Modeling

Design Philosophy

We live in exciting times for NLP and see new publications on language models, adaptation strategies and down-stream applications on a weekly base. However, keeping track with recent developments is not easy. Switching between pretrained models or adaptation strategies is not easy in practice, since most researchers publish their models in individual repos and not always have the desired down-stream tasks implemented.

FARM offer’s a more flexible and general approach of transfer learning by abstracting from the underlying pretrained language models and their prediction head. With FARM you can stick together any pretrained language model (BERT, XLNet or whatever comes next) with one or multiple prediction heads (NER, Doc classification …) to form an AdaptiveModel.
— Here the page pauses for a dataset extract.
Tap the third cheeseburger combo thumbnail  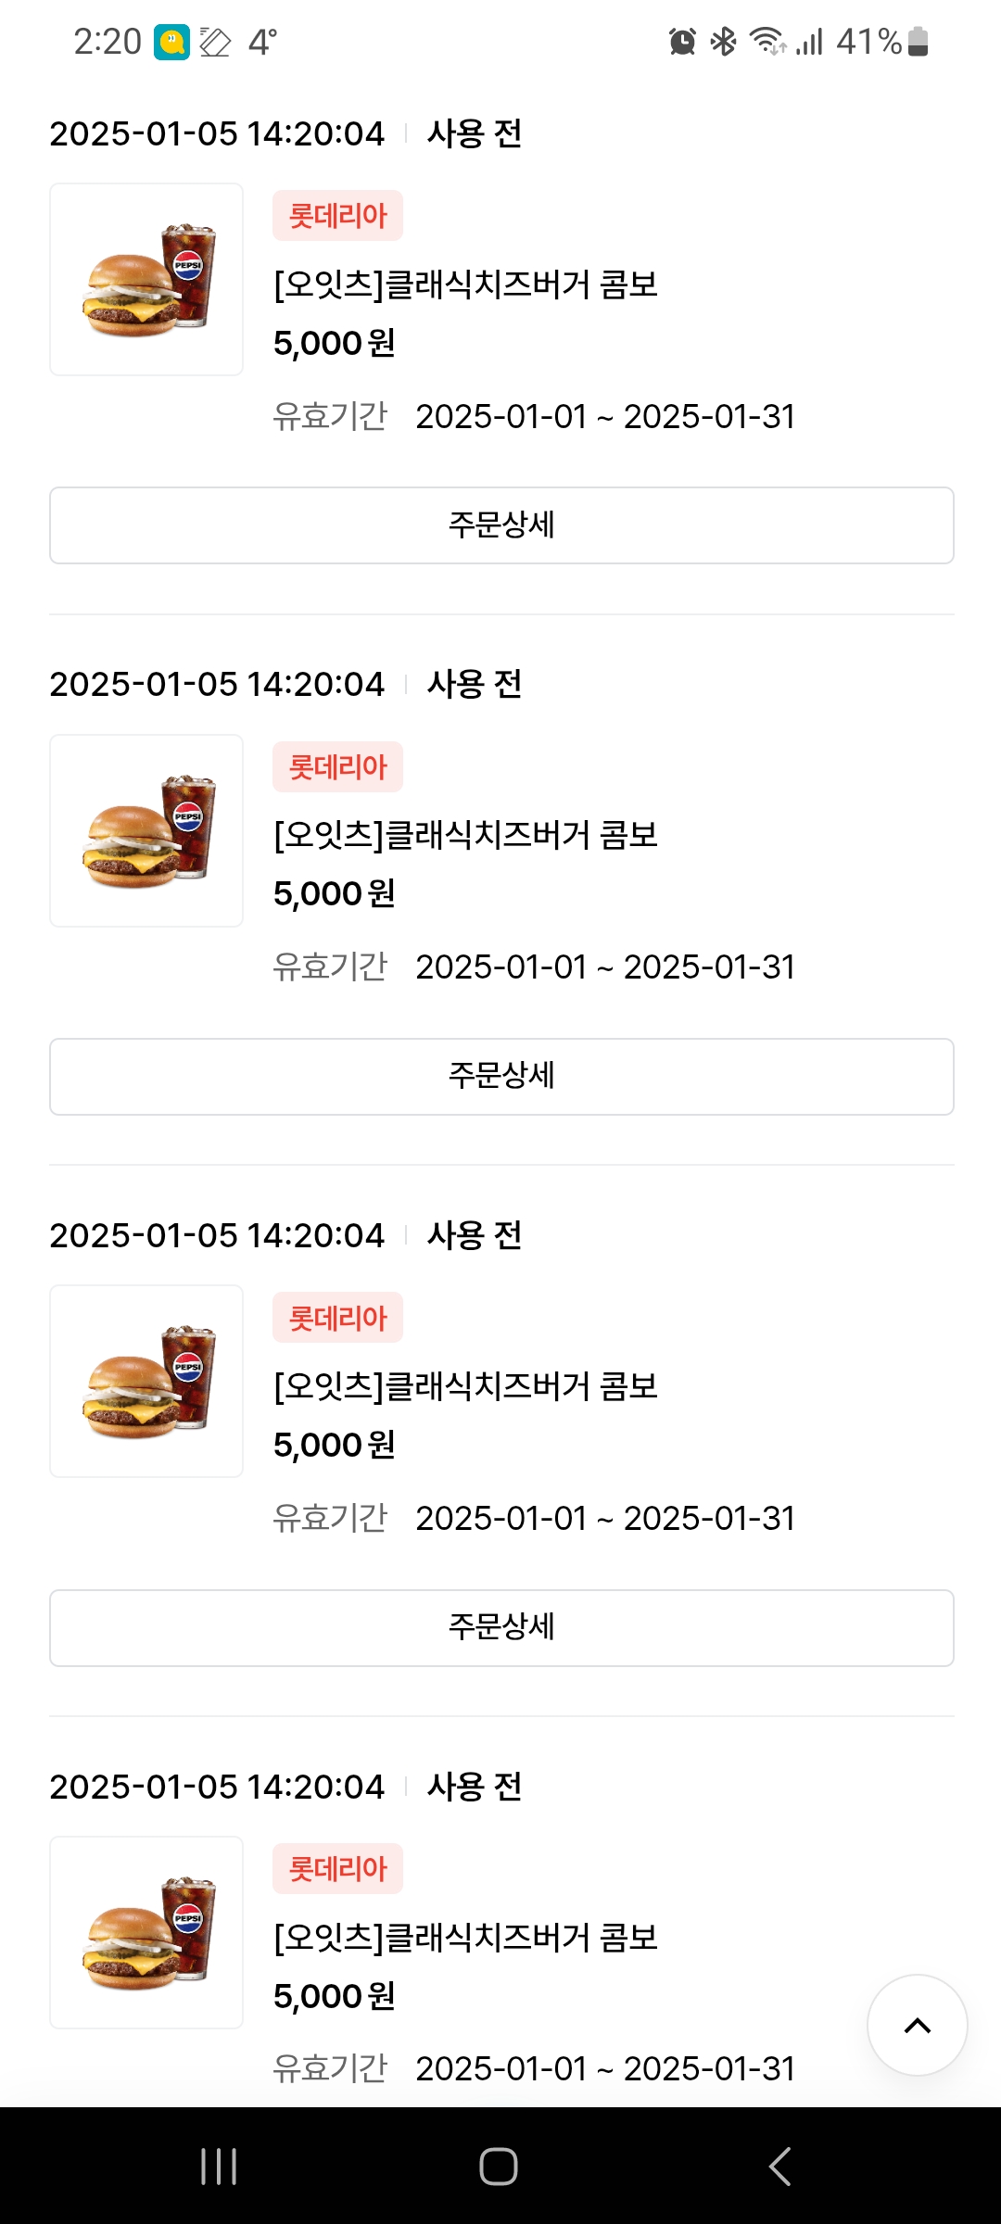[x=146, y=1381]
This allows you a fast and easy comparison between different language models and simplifies changes in your production system, if you want to migrate to a new model.

Building Blocks

FARM Adaptive Model

1. Language Model

  • Standardized parent class for all language models out there (BERT, XLNet …).

  • A pretrained language model converts tokens to vector representations

2. Prediction Head

  • Standardized parent class for all types of down-stream tasks (NER, Text classification, QA …).

  • A prediction head retrieves vector representations from the language model and converts them into down-stream predictions (e.g. class probabilities)

3. AdaptiveModel

  • Standardized parent class for end-to-end transfer learning models

  • Combines the language model with one or multiple prediction heads.

  • An AdaptiveModel 1) propagates the input to the language model, it’s output to the prediction head(s) and then consolidates the loss(es) / predictions. During training the loss is backpropagated through the entire neural network (incl. language model). We will soon provide further adaptation strategies here like Adapter Modules or Discriminative Finetuning.

All three classes provide standardized interfaces for all kinds of model functions like retrieving logits, loss or formatted predictions.